One fascinating aspect of the regulation of the transcription lies in the ballet between histones modifiers “readers” and “writers”, both being regulated leading to various physiological output based on the cellular context. This appends complexity to our current limited understanding of gene transcription and its implication in human diseases.

I had great time attending the 2011 edition of the America Association for Cancer research satellite meeting “Molecular Targets and Cancer Therapeutics 2011″ held in San-Francisco. I am very pleased with the overall quality of the meeting and the data presented. It was a fantastic opportunity to expand my background, present our research and connect with various individuals for future collaborative work. Several companies have shown great interest in our work especially regarding our current studies on histone methyl transferase and their specific and selective inhibitors. The poster I presented can be downloaded here (PDF). Below, is the abstract submitted to the meeting.

Background: The nuclear receptor binding SET domain (NSD) protein is a family of three histone-lysine N-methyltransferase (HMTase), NSD1, NSD2/MMSET/WHSC1, and NSD3/WHSC1L1 that are critical in maintaining the chromatin integrity. NSD1 methylates H3K36 and H4K20 and is associated with acute myeloid leukemia, multiple myeloma, and lung cancer. The NSD1-NUP98 translocation plays a significant role in childhood acute myeloid leukemia with NUP98-NSD1 being an active H3K36 methylase. NSD1 is amplified in multiple myeloma, lung cancer, neuroblastomas and glioblastomas. NSD2 methylates H3K36 and is linked to prostate cancer and multiple myeloma. Over expression of NSD2 in myeloma cells leads to aberrantly high levels of H3K36 di-methylation, accompanied by a decrease in H3K27 methylation. NSD2 is found over expressed in fifteen different cancers and is associated with tumor aggressiveness or prognosis in most types of cancers. NSD3 methylates H3K36 and is associated with both lung and breast cancers along with the acute myeloid leukemia. The amplification of either NSD1 or NSD2 triggers the cellular transformation. NSD3 is found amplified in breast cancer cell lines and primary breast carcinomas. Reducing NSDs activity through specific and selective lysine-HMTase inhibitors appears promising to help suppressing cancer growth.

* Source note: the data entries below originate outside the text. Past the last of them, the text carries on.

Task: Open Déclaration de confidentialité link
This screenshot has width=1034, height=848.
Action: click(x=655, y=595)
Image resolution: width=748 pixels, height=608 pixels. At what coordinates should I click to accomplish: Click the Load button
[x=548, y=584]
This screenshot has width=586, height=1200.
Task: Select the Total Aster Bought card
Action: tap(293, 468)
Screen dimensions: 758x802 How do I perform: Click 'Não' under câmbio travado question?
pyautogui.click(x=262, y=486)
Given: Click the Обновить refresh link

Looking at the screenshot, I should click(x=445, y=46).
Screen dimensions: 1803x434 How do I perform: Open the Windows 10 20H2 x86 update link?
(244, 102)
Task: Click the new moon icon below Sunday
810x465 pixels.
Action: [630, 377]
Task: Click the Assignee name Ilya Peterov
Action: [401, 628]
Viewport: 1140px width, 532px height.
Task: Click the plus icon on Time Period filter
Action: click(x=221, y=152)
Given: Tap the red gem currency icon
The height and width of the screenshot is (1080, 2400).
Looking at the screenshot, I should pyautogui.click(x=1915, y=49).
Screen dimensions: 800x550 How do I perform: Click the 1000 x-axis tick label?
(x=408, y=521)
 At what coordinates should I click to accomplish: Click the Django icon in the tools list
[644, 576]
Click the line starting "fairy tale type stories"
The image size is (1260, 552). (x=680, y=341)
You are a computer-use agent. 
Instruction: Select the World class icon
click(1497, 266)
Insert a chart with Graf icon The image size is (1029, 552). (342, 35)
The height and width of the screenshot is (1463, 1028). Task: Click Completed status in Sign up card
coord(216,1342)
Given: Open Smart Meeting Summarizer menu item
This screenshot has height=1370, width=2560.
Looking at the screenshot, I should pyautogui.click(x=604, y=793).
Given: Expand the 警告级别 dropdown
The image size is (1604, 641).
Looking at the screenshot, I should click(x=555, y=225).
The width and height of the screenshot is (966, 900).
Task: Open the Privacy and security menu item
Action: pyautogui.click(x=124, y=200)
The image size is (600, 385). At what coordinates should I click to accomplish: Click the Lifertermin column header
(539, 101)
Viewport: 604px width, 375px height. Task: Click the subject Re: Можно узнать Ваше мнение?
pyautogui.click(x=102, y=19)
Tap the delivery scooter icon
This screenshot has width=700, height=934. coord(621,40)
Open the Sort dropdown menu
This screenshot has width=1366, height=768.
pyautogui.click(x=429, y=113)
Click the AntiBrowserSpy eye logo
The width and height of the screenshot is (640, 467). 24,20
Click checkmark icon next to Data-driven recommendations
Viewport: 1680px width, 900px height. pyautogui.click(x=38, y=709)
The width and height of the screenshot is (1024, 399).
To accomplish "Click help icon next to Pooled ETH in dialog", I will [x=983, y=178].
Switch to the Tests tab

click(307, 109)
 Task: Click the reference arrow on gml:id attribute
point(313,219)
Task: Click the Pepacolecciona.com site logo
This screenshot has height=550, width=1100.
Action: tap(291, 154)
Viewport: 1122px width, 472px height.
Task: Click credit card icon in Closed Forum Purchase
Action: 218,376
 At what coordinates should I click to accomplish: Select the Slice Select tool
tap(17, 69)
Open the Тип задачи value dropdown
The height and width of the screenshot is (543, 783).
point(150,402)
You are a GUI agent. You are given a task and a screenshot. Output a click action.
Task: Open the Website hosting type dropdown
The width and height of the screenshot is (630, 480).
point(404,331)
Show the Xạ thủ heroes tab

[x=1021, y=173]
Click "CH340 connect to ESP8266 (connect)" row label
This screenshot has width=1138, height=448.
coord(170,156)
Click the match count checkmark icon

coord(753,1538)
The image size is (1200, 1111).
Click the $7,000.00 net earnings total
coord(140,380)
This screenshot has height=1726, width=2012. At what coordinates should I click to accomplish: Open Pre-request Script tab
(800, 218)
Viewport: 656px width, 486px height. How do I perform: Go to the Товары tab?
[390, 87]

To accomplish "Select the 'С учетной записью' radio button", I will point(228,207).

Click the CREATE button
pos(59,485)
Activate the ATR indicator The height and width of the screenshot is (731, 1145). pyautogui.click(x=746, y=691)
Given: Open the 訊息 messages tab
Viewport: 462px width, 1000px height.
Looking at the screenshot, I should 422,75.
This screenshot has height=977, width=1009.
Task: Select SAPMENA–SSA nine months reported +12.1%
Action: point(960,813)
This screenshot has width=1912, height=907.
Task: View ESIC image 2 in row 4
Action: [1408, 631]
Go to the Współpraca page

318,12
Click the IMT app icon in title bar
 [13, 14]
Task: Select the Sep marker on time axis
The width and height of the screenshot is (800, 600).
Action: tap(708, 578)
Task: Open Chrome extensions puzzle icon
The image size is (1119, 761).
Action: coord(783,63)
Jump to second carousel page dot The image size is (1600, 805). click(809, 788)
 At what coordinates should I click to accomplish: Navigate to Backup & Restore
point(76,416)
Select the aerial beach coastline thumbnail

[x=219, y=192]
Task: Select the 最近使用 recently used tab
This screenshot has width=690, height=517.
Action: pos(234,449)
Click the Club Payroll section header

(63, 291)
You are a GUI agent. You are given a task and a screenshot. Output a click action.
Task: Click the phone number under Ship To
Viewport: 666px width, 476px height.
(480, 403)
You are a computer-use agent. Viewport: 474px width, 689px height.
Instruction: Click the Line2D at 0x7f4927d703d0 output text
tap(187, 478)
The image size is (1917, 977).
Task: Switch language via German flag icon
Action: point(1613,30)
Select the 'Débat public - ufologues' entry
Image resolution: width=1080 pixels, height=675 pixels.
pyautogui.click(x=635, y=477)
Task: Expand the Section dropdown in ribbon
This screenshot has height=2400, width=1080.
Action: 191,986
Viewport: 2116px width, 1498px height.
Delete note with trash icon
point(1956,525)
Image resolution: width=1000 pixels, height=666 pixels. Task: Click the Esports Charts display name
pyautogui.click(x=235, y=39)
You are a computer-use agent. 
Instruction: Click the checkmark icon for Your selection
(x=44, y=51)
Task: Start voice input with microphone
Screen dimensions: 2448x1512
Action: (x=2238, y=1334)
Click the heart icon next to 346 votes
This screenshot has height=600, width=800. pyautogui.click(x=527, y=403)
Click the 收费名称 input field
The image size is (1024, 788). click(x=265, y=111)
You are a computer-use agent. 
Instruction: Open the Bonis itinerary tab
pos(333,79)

Little is known about the NSD pathways and our understanding of the histone Lysine-HMTase mechanism is partial. The SET domain of NSD1 has specific mechanisms to recognize histone marks unlike other HMTase. The precise catalytic activities of the NSDs are obscure and discrepancies exist hindering progress in understanding their exact biological functions and pathways in cancer pathogenesis. In this study, we explored the in vitro catalytic activities on histone substrates to understand the substrate recognition and to pave the way for the design of selective and specific NSD inhibitors usable in cancer therapies.

Methods: We used both biochemical and computational methods to understand the substrates recognition by the NSDs and to investigate the structural mechanisms happening in the SET domain during the binding of histone tails.

Results: A key regulatory and a recognition mechanism is driven by the flexibility of a loop at the interface of the SET and postSET region who rotates ~45° and translated 7Å opening the SET domain for the binding of the peptide ligand. This regulatory loop acts as a seat belt for the ligand and contributes to the discrimination and the substrate specificity. In vitro, The SET domain of the NSDs favor H3 recognition and are able to methylate a range of substrate. To reconcile with the in vivo activities previously reported on H3K36 and H4K20, we propose a cross-talk mechanism controlling the substrate recognition.